Problem to work on
The expected output is every line of the data exactly as shown, minus the images.
● ● ● ●
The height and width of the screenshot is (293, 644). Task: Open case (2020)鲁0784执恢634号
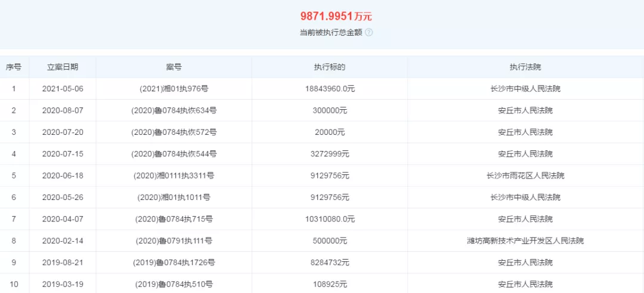pyautogui.click(x=174, y=110)
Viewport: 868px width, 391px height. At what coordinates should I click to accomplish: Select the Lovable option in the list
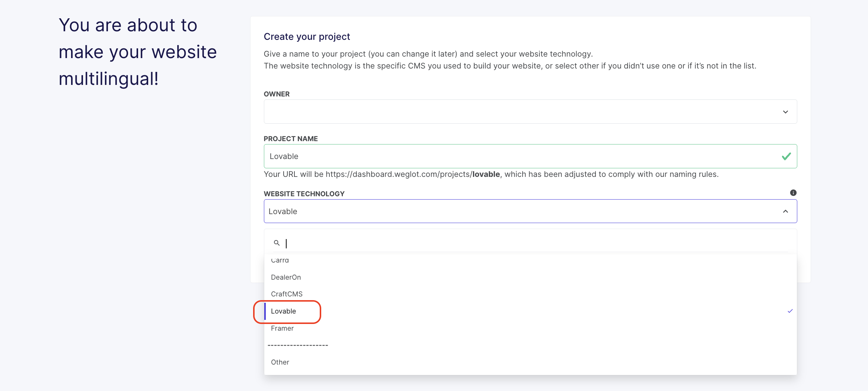click(284, 311)
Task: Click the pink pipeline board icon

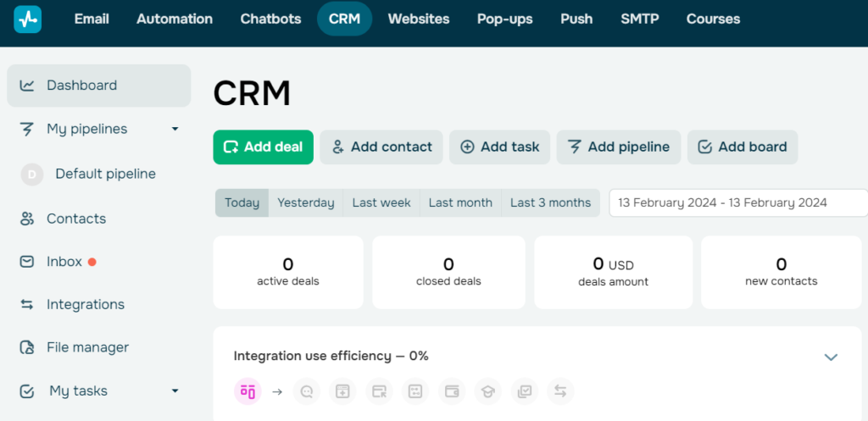Action: [x=248, y=391]
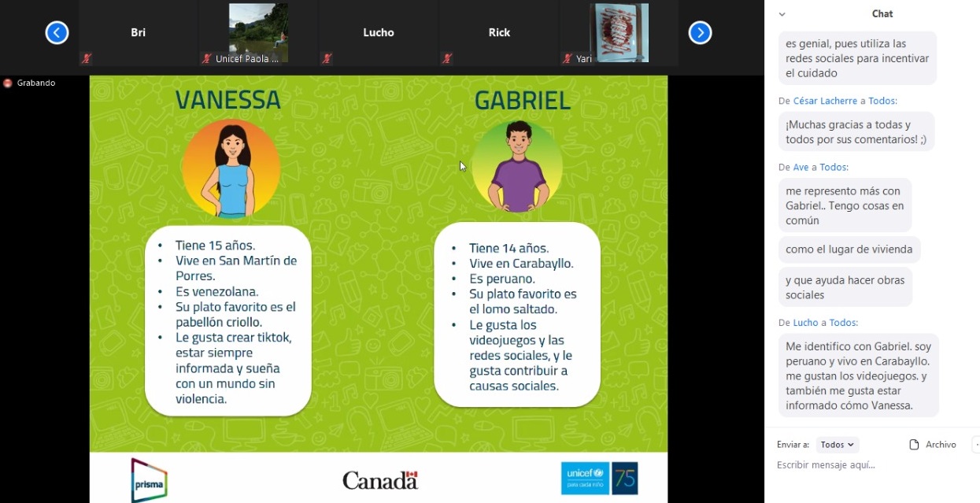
● ● ● ●
Task answer
The height and width of the screenshot is (293, 644). Task: Open case (2020)鲁0784执恢634号
pyautogui.click(x=174, y=110)
Viewport: 868px width, 391px height. At what coordinates should I click to accomplish: Select the Lovable option in the list
click(284, 311)
Task: Click the pink pipeline board icon

Action: [x=248, y=391]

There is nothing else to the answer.